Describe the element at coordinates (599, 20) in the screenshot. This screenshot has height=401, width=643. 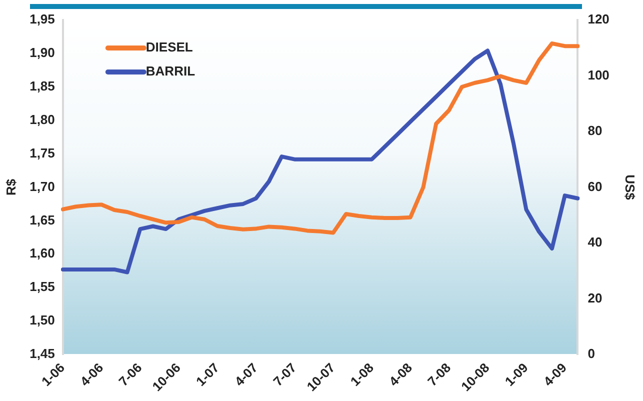
I see `y2-tick-label: 120` at that location.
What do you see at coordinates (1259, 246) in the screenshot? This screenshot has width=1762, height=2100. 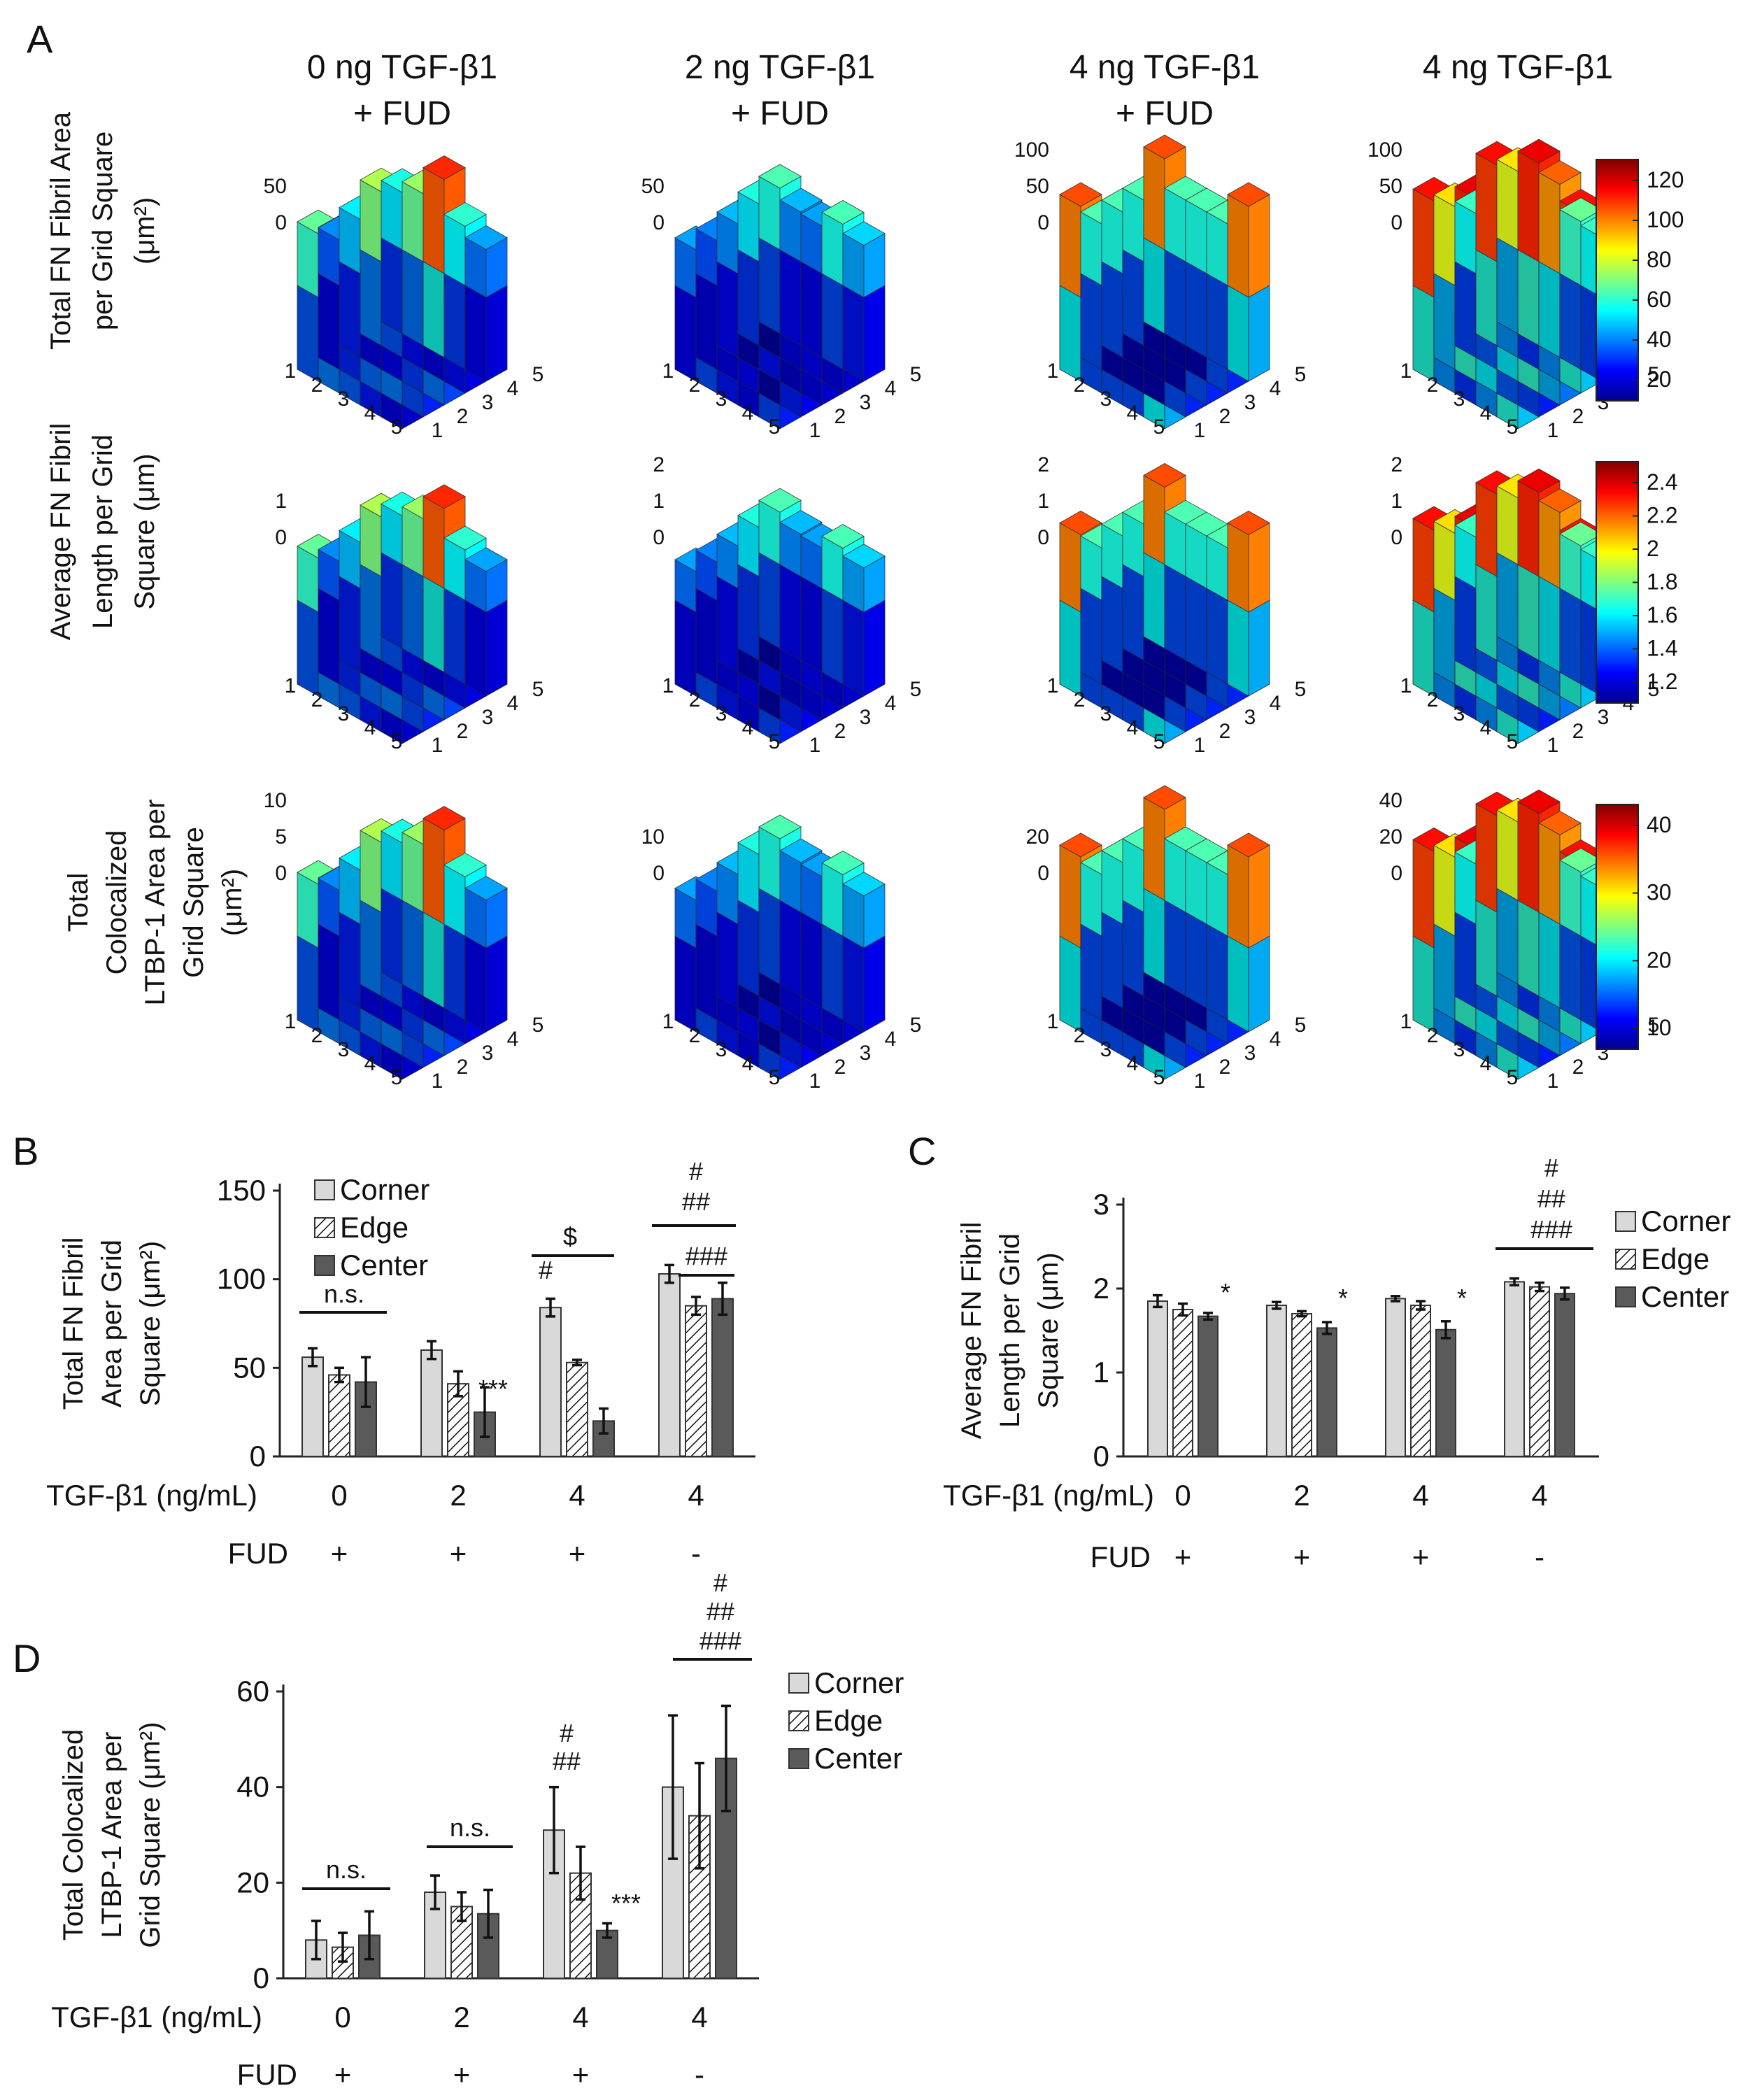 I see `bar-face-right` at bounding box center [1259, 246].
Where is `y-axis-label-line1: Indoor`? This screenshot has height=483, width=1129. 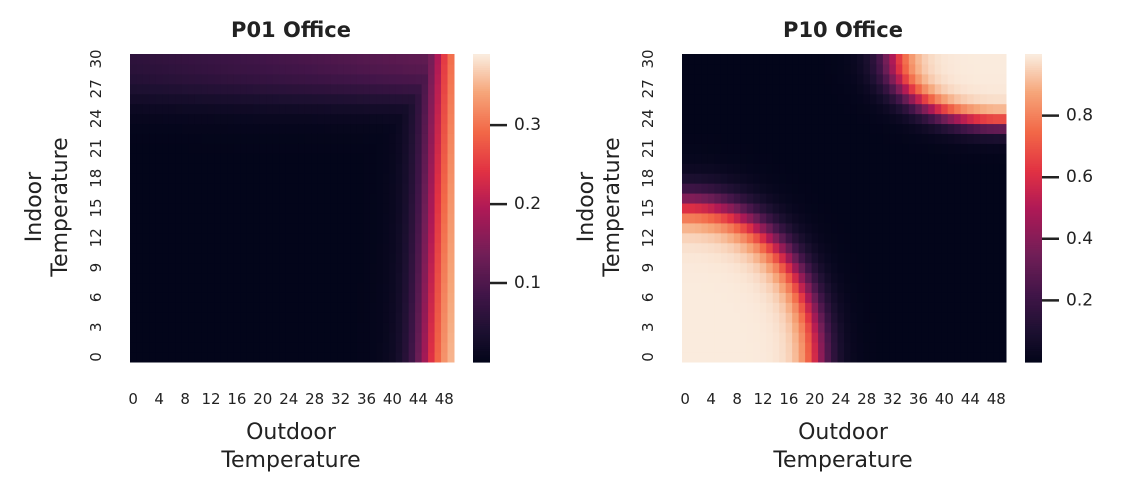
y-axis-label-line1: Indoor is located at coordinates (34, 206).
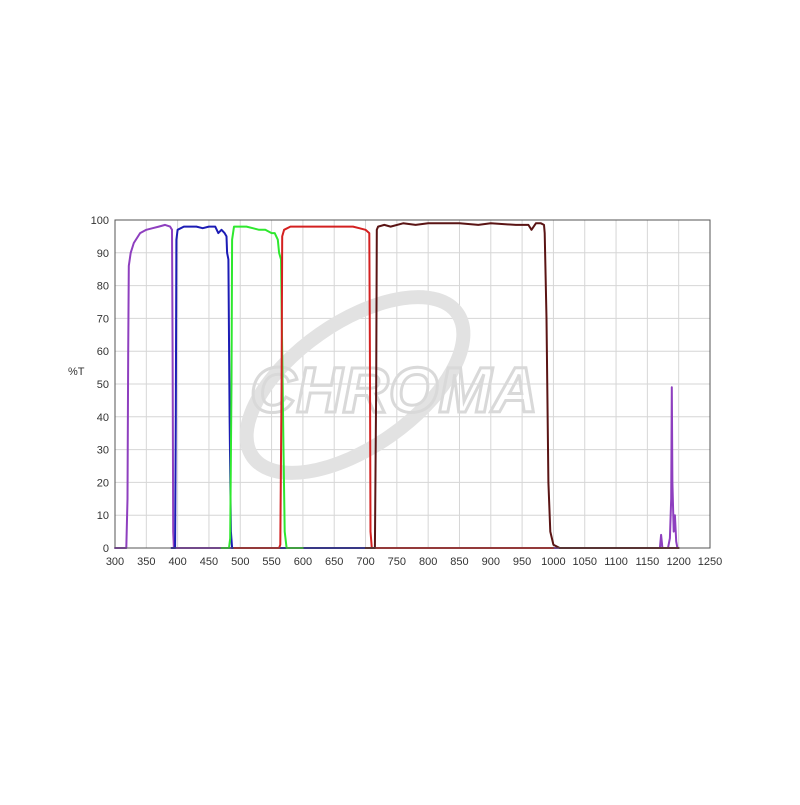 This screenshot has width=800, height=805. What do you see at coordinates (334, 562) in the screenshot?
I see `x-tick-label: 650` at bounding box center [334, 562].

= = = =

* Task details: Copy the data verbatim, from the line containing "has height=483, width=1129." through the last line of the data, both included. Leave the pictures out.

* Written response:
Where is `y-axis-label-line1: Indoor`? This screenshot has height=483, width=1129. 
y-axis-label-line1: Indoor is located at coordinates (34, 206).
 This screenshot has width=800, height=805. What do you see at coordinates (334, 562) in the screenshot?
I see `x-tick-label: 650` at bounding box center [334, 562].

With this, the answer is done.